The MPC took action due to “emerging global risks and the need to keep exchange rate and inflation expectations anchored to support economic growth,” Governor John Mangudya said in an emailed statement on Tuesday.
“Subdued global growth emanating from geo-economic fragmentation and the effects of tight monetary policy, high-interest rates, credit squeeze and low international commodity prices could pose significant risks to the current stability in the domestic economy,” he said.
Unlike Argentina, which increased interest rates by 15 percentage points to 133% on October 12 to combat soaring inflation at 138%, government interventions in Zimbabwe have allowed for a reduction in interest rates, Bloomberg reported.
Zimbabwe’s local currency depreciated by 85% against the US dollar from May to June, resulting in a spike in inflation, which reached 176% in June.
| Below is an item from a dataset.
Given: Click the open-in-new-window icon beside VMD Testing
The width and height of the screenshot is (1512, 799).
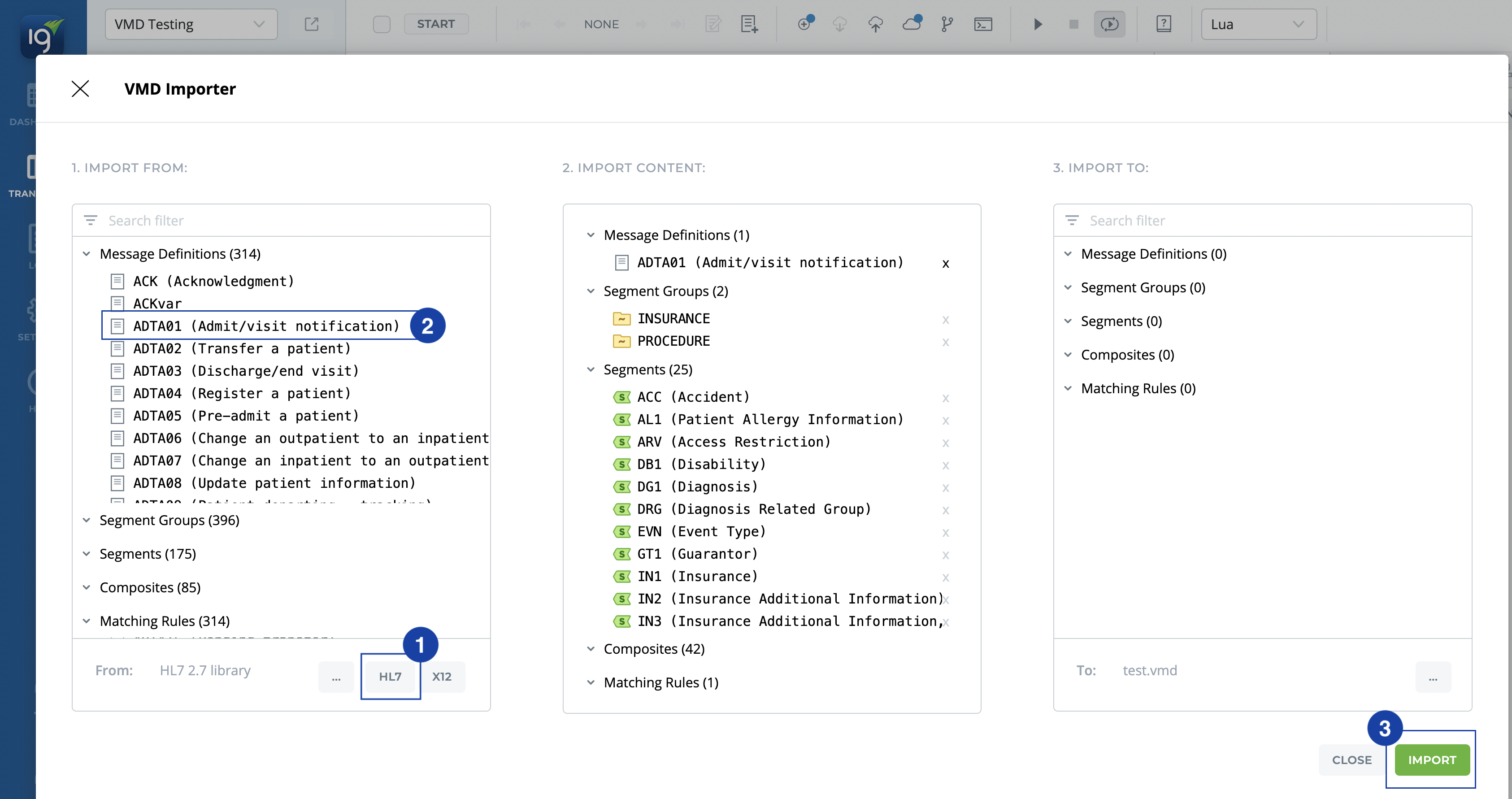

To combat this, the government adopted measures to stabilize the exchange rate, including exchange rate liberalization and incentives to encourage the use of the Zimbabwe dollar.
One such measure was the requirement for corporate taxes to be settled in the local currency, which played a significant role in stabilizing the currency and restoring some degree of price stability.
Earlier in the month, the country also launched a new gold-backed digital currency to halt re-dollarization, which the administration of President Emmerson Mnangagwa worries could destroy the nation’s already precarious economy.
In September, annual inflation decelerated to 18.4% from the previous month’s rate of 77% after the statistics office revised its methodology to incorporate the significant influence of the US dollar in the economy.